#### [Problema breve]
¿Puedes seleccionar y copiar todas las líneas de abajo que contienen la cadena "Task"?

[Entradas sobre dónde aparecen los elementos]
· · · · · · ·
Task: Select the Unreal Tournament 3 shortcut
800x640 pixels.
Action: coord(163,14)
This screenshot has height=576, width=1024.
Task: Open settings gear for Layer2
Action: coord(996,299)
· · · · · · ·
#### [Solución propuesta]
Task: Select the Unreal Tournament 3 shortcut
Task: Open settings gear for Layer2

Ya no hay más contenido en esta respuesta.